Some of the regional destinations for Ugandan exports like South Sudan, Burundi and eastern Congo been plunged into unrest, disrupting trade routes.
The IMF has lowered its Uganda growth rate forecast for the 2016/17 fiscal year that ends next month to between 3.5 to 4 percent, citing the impact of drought and slow private sector credit growth.
The population is growing annually at 3.3 percent, the World Bank said.
Mira said possible missteps in implementing the projects, including delay or cost overruns, may prevent them from delivering the "growth dividend" vital to making them viable.
In recent years Uganda ramped up borrowing, especially from China, to fund the projects.
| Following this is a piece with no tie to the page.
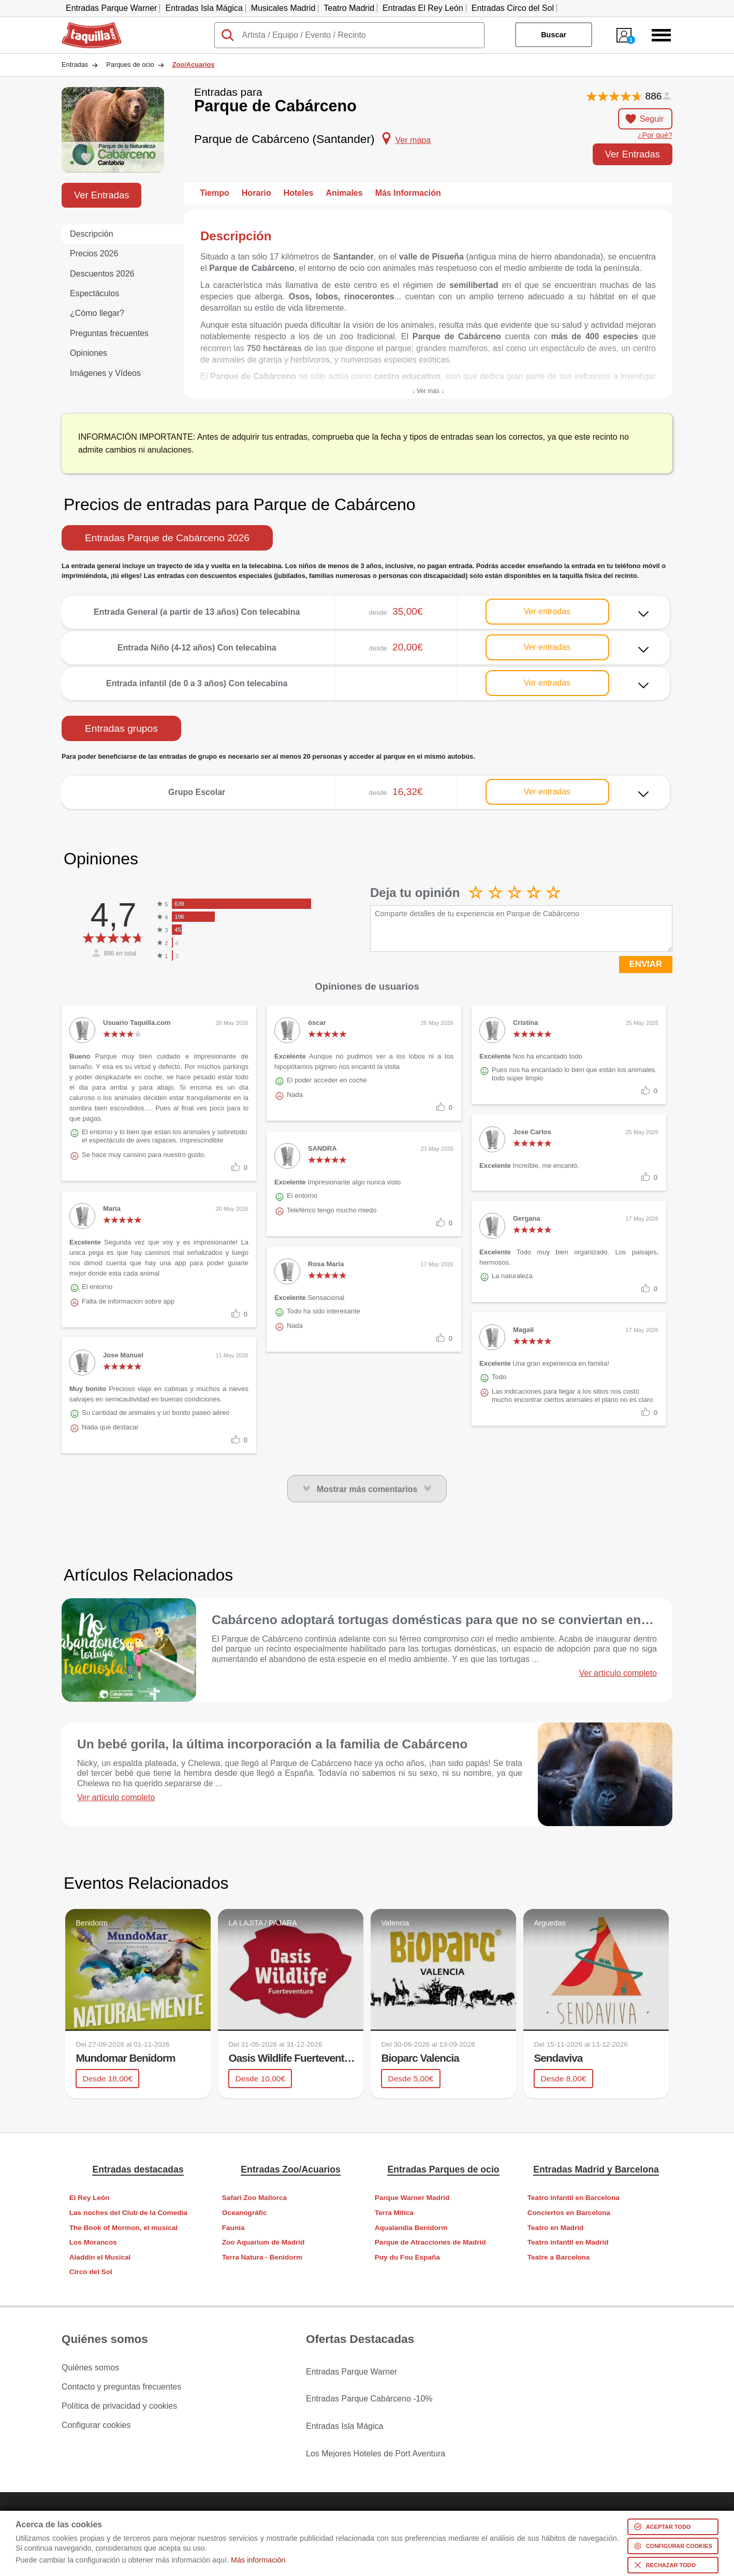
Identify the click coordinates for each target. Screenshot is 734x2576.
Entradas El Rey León (423, 8)
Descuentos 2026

Some critics have accused the government of piling up too much debt, only a few years after benefiting from the multilateral debt relief initiative of the mid-2000s.
Last year a central bank official said Uganda could face "debt distress" in a few years if oil production is delayed further.
"We are at the moment when the risks have increased, the risks to debt sustainability," Mira said.
The IMF projects Uganda's total public debt as a percentage of GDP to reach 42.8 percent of GDP in 2022, up from 38.6 percent in 2017.